What these activists ignore, however, is their own growing inner sense that all of this is too little, too late. If not too late for some form of human community, and thus intelligent life on this planet, certainly too late for many species, probably at least 20%, even if we stopped emissions in their tracks today. Intent on their honorable and heroic mission, they are too busy to mourn these losses. If they allowed themselves to care for individual creatures, rather than saving the earth as a whole, they might collapse in grief and despair.

Which is precisely what they need to allow in themselves - soon, before things get worse and that collapse becomes a terminal lack of heart and will to carry on the fight. As I have said before, going through the process of facing despair and working it through with a group under a trained leader leads to a sense of empowerment and hope. My mentor  Joanna Macy, now past eighty, continues to lead this work, as do an increasing number of her trainees, including myself. Periodically, ecowarriors need to step away from their extraverted mission and tend their wounds. Even if the wounds are not personal, we all carry the earth's pain during this time of extreme crisis. Untended, this pain can undermine the effectiveness of our work. Another fine approach to the crisis of ecological grief is Carolyn Baker, Sacred Demise: Walking the Spiritual Path of Industrial Civilization's Collapse.

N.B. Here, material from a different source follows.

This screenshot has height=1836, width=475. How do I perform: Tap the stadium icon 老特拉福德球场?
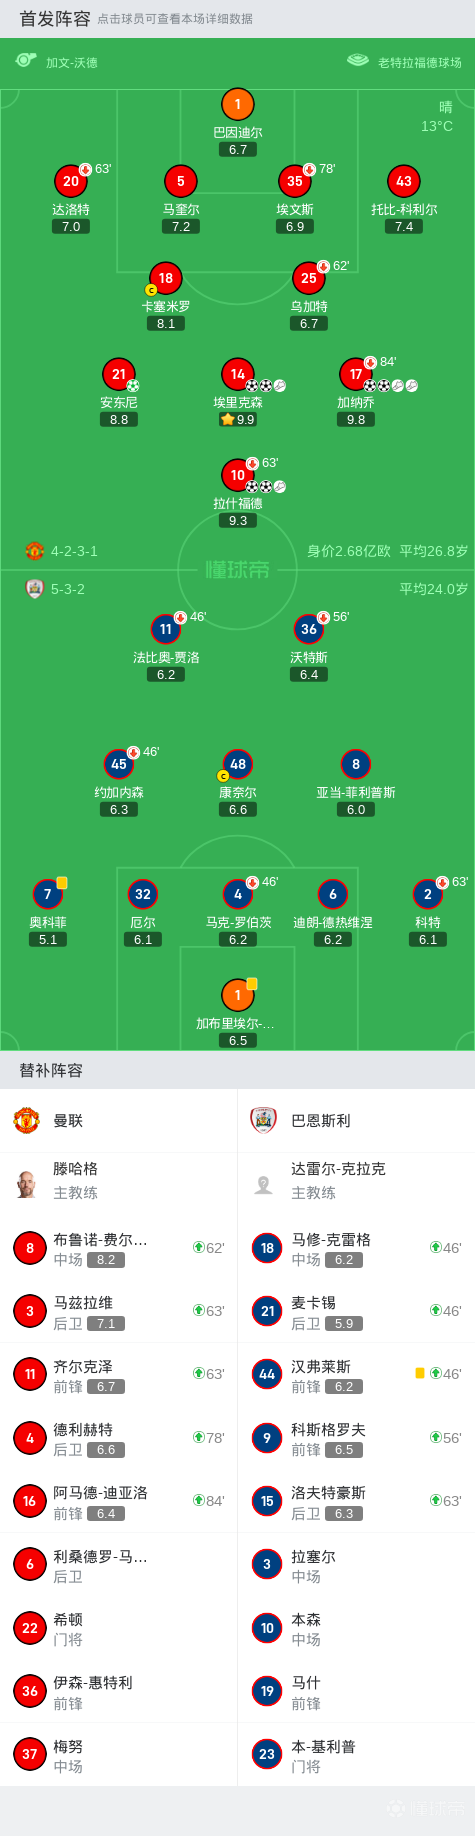358,61
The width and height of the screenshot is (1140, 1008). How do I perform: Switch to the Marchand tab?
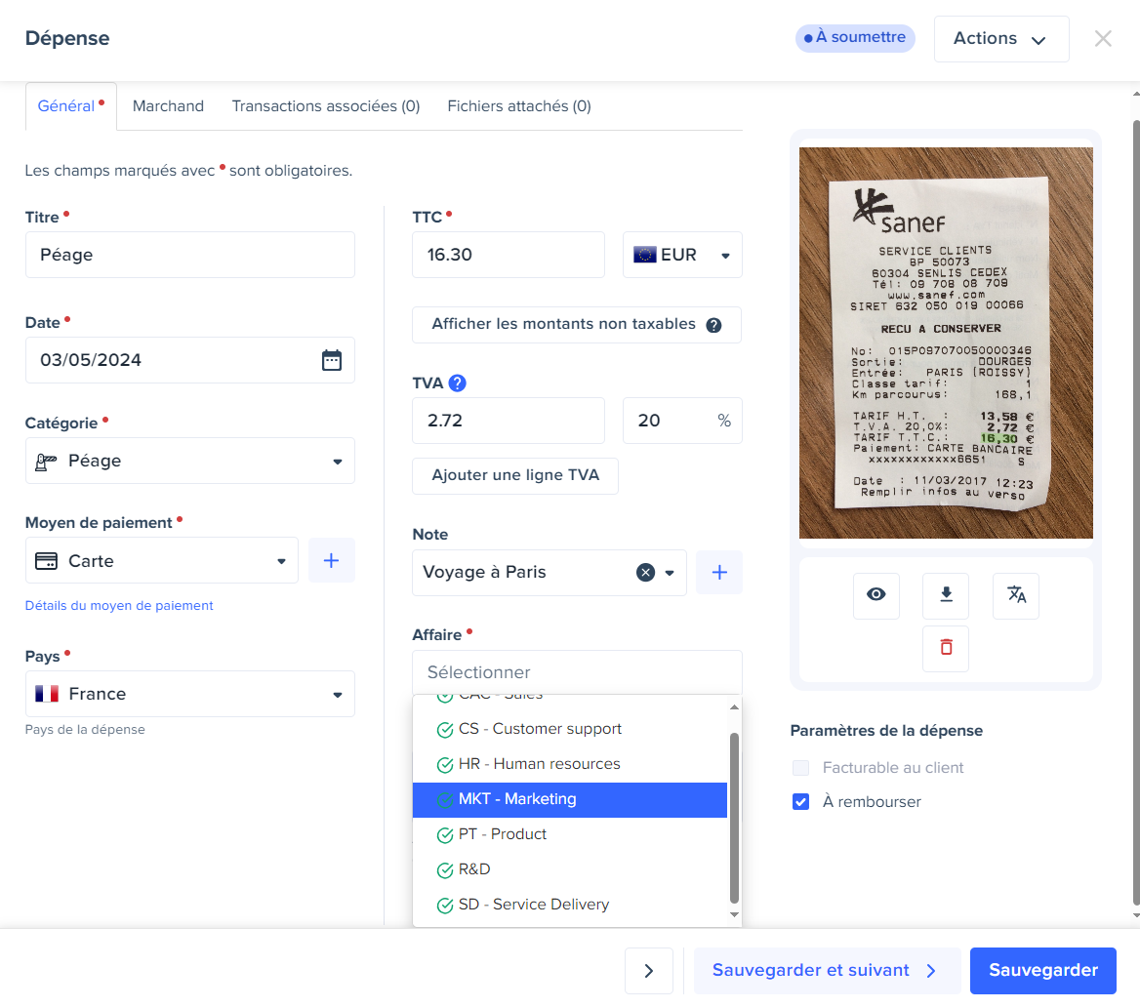[168, 106]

We are approaching the point of no return. The country is as disunited as it has ever been, with no bypartisan mandate for any kind of tough policy on carbon pollution. We are now one presidenccy away from Hansen's dire prediction. What will the work of activists look like at that point, as we enter the steep feedback loops of a terminal slide into climate catastrophe? Is it not time to create a hospice network for an entire species with major untended grief work? If we don't honor our dead and acknowledge our losses now, then we truly will throw up our hands in impotent despair when they cascade into a flood. As Joanna writes in her powerful poem, “The Bestiary,” Noah's ark is going in reverse as species steadily disappear forever. Like Noah, we need to work sensitively and systematically, treasuring their memory as we honor their passing. It is now a war of attrition, where we are those who besiege ourselves and the web that holds us. Life under a siege is grim, but possible. Once the walls are broken by the tsunami of climate change suspended like the sword of Damocles over our civilized castle, it will be very difficult to record, much less honor, our losses. Keep this in mind, tend this work, even as we labor for a last possible reprieve.